Antologia de crónicas de frei Bento Domingues sobre questões sociais e políticas está desde hoje à venda.
Com
edição do Círculo de Leitores e da Temas & Debates é posto hoje à venda, no
circuito comercial, o livro Um Mundo que Falta Fazer, antologia de crónicas de frei Bento Domingues no Público. Dedicado a
questões sociais e políticas, este volume pretende ser o primeiro de outros
dedicados a diferentes temas, abordados nestes mais de 20 anos e mil crónicas que frei
Bento já escreveu, desde 2 de Maio de 1992. Reproduz-se a seguir a
apresentação deste volume.
Texto
de António Marujo e Maria Julieta Mendes Dias
A
28 de janeiro de 2001, sob o título “O centro na periferia”, frei Bento
Domingues escrevia assim: “Foi rebentado o Muro de Berlim. É preciso quebrar a
redoma de vidro dos privilegiados. Os gritos e as denúncias, as recomendações,
as esmolas, os remendos, as solidariedades e os perdões da dívida não bastam.
São urgentes propostas discutíveis que coloquem o centro na periferia. Cristo
não nos deixou uma teoria para realizar essa deslocação. na periferia
estabeleceu a sua tenda.”

* _Desafios_
(A) Reproduza o trecho do excerto fornecido que começa em "Antologia de crónicas de frei Bento Domingues sobre" e termina em "apresentação deste volume.".
(B) Identifique nos registos todas as linhas que contêm a palavra "Output" e copie cada uma delas. Maiúsculas e minúsculas contam.

* _Dados fornecidos_
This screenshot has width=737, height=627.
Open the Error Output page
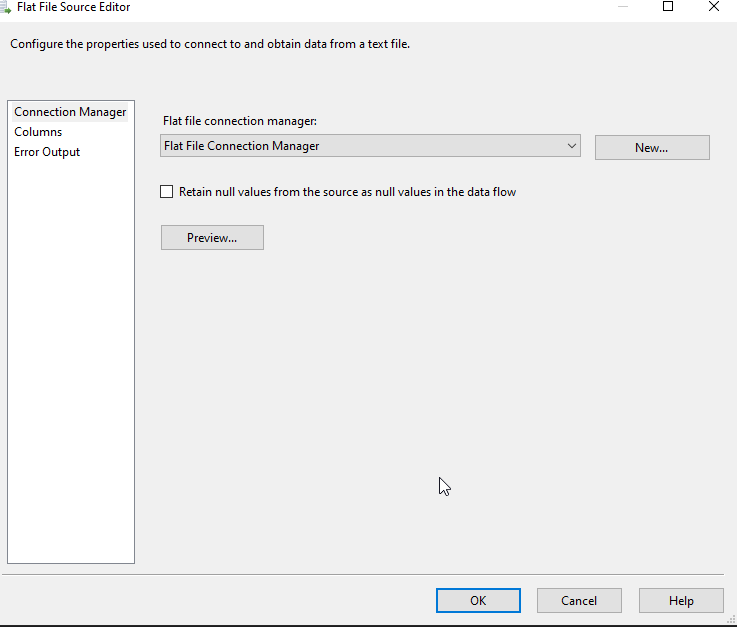point(47,152)
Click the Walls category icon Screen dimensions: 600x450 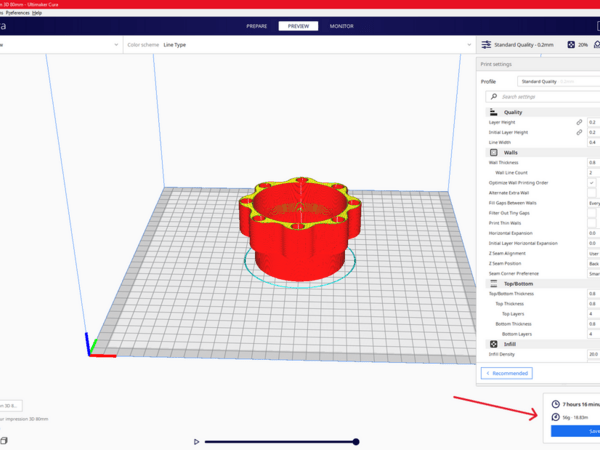493,152
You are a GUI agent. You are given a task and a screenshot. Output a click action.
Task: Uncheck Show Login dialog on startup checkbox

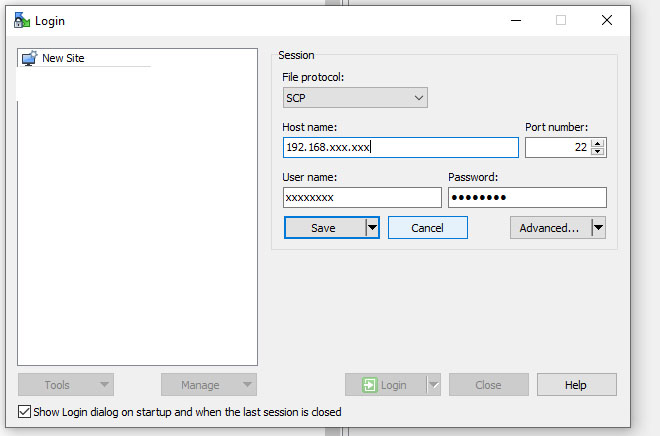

* _Em resposta_
(A)
Antologia de crónicas de frei Bento Domingues sobre questões sociais e políticas está desde hoje à venda.
Com
edição do Círculo de Leitores e da Temas & Debates é posto hoje à venda, no
circuito comercial, o livro Um Mundo que Falta Fazer, antologia de crónicas de frei Bento Domingues no Público. Dedicado a
questões sociais e políticas, este volume pretende ser o primeiro de outros
dedicados a diferentes temas, abordados nestes mais de 20 anos e mil crónicas que frei
Bento já escreveu, desde 2 de Maio de 1992. Reproduz-se a seguir a
apresentação deste volume.

(B)
Open the Error Output page
You are a GUI agent. You are given a task and a screenshot. Output a click action.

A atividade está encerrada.